La Feria del Libro dio ayer el pistoletazo de salida con la apertura de varios puestos en la plaza de los Reyes, la organización de actividades para niños así como la escenificación de artistas.
Comienza algo más de una semana marcada esencialmente por la cultura, con rincones que descubrir, con libros que curiosear, con un mercado que siempre tenemos al alcance de nuestra mano pero que ahora, concentrado en un mismo recinto, servirá para elegir los mejores momentos en los que inculcar a los niños el amor por estos tesoros.
Como cada año, la organización se ha esmerado en ofrecer áreas atractivas para que todas las familias puedan disfrutarlas. Habrá cuentacuentos, presentaciones de libros, conciertos y además se recuperarán tradiciones de la mano de artistas locales. La plaza de los Reyes y la Biblioteca Pública serán los puntos elegidos en donde captar todo lo que este ámbito cultural nos ofrece, aprovechándose además la celebración del IV Centenario de Cervantes. Apuestas hay muchas: cuentos con valores, concursos, libros gastronómicos con degustación incluida, espectáculos teatrales, jornadas y encuentros de todo tipo. Hasta el próximo 4 de junio habrá momentos en los que disfrutar pero, sobre todo, los habrá para inculcar a las próximas generaciones el amor por los libros, el respeto y el cuidado que debemos tener por mantener vivo este mercado, por conseguir que los libreros no mueran, que siempre estén ahí para ofrecernos novedades, para cuidar el sector, para atender todas nuestras peticiones, incluso las más especializadas.

Conjunto de tareas:
a - Responde según el texto sobre la Feria del Libro:
(i) ¿En qué plaza se abrieron ayer varios puestos?
(ii) ¿Qué centenario se aprovecha durante la feria?
(iii) ¿Hasta qué fecha habrá momentos para disfrutar?
b - Reproduce del texto sobre la Feria del Libro el tramo que va desde «La Feria del» hasta «escenificación de artistas.».

Información extraída:
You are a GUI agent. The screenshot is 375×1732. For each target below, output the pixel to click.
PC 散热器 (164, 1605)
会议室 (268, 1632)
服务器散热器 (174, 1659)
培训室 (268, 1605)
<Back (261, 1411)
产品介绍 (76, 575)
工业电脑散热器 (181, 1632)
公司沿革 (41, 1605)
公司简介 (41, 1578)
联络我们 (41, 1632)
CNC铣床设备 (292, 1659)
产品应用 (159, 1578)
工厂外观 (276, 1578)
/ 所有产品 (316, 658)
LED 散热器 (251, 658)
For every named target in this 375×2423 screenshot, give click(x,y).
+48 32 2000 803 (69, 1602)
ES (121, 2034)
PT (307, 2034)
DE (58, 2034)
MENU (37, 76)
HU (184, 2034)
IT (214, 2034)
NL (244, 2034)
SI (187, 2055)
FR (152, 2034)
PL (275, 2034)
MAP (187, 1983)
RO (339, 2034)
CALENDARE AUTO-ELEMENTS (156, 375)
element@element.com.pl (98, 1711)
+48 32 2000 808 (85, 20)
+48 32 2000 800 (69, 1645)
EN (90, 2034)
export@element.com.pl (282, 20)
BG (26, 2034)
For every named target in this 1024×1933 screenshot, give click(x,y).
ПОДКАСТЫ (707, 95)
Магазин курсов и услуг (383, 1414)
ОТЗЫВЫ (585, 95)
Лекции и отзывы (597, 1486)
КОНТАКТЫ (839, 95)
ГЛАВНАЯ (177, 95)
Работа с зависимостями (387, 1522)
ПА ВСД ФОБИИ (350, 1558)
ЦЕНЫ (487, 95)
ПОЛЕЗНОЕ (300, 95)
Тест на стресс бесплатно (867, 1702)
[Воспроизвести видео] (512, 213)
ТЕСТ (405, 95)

Soluciones:
a -
(i) En la plaza de los Reyes.
(ii) El IV Centenario de Cervantes.
(iii) Hasta el próximo 4 de junio.

b -
La Feria del Libro dio ayer el pistoletazo de salida con la apertura de varios puestos en la plaza de los Reyes, la organización de actividades para niños así como la escenificación de artistas.